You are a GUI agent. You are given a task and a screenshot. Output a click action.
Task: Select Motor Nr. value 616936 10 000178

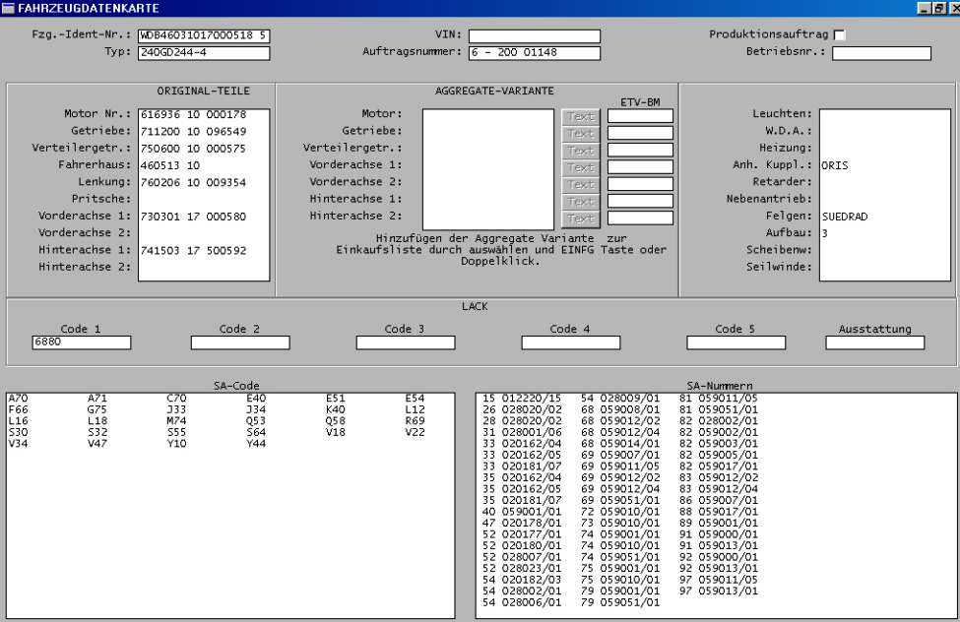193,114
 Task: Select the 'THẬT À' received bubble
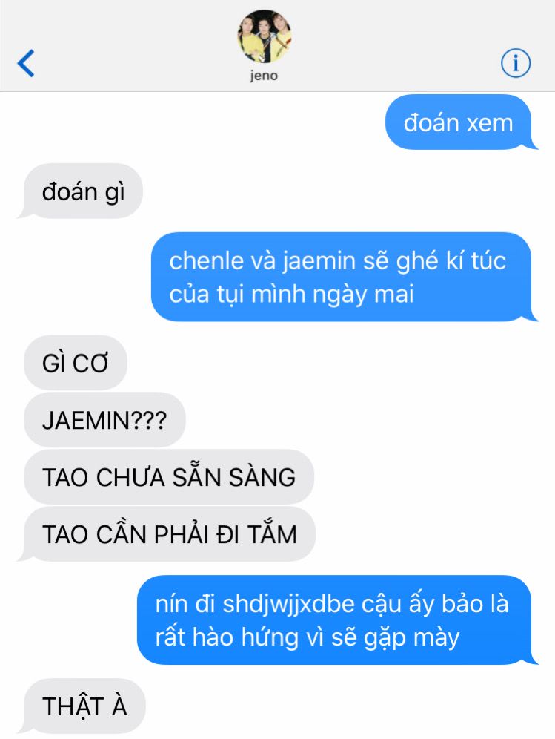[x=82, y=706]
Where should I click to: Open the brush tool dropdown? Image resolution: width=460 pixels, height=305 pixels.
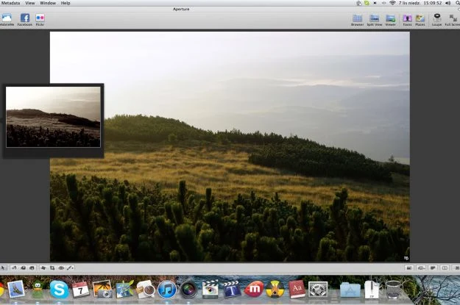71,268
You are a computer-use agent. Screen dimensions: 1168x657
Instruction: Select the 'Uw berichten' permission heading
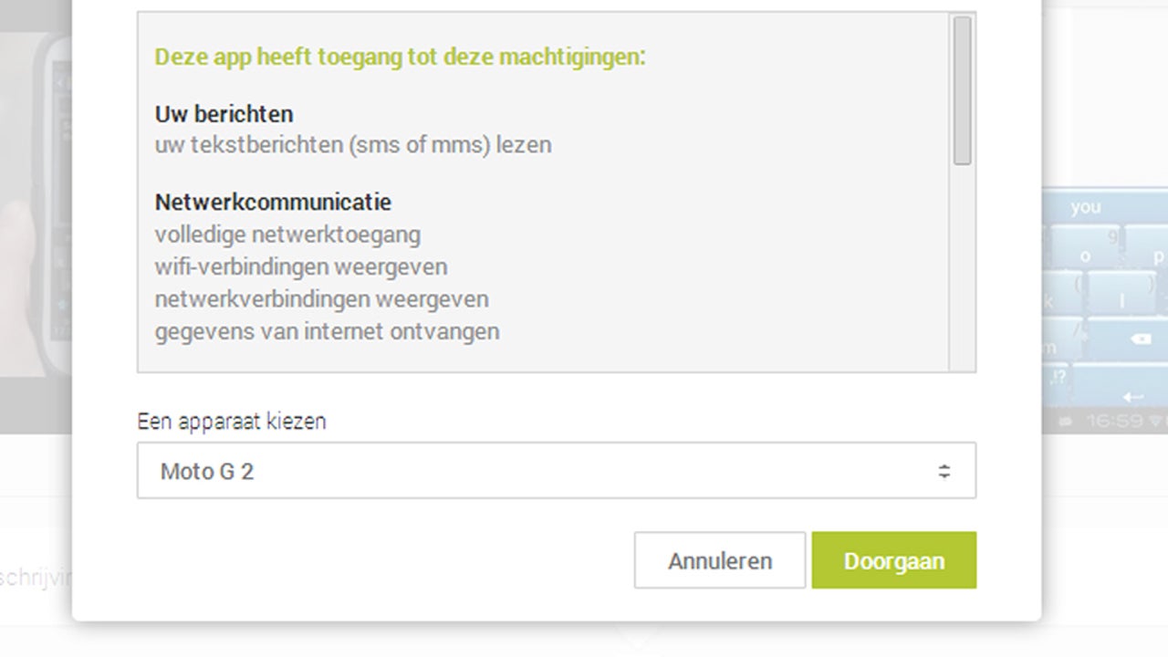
================
All lines from the one that contains "Where should I" through the last line of the data should be retyped exactly, with the pictures left out.

Where should I click to: Open the brush tool dropdown? Image resolution: width=460 pixels, height=305 pixels.
71,268
You are a computer-use agent. Screen dimensions: 1168x657
Instruction: Select the 'Uw berichten' permission heading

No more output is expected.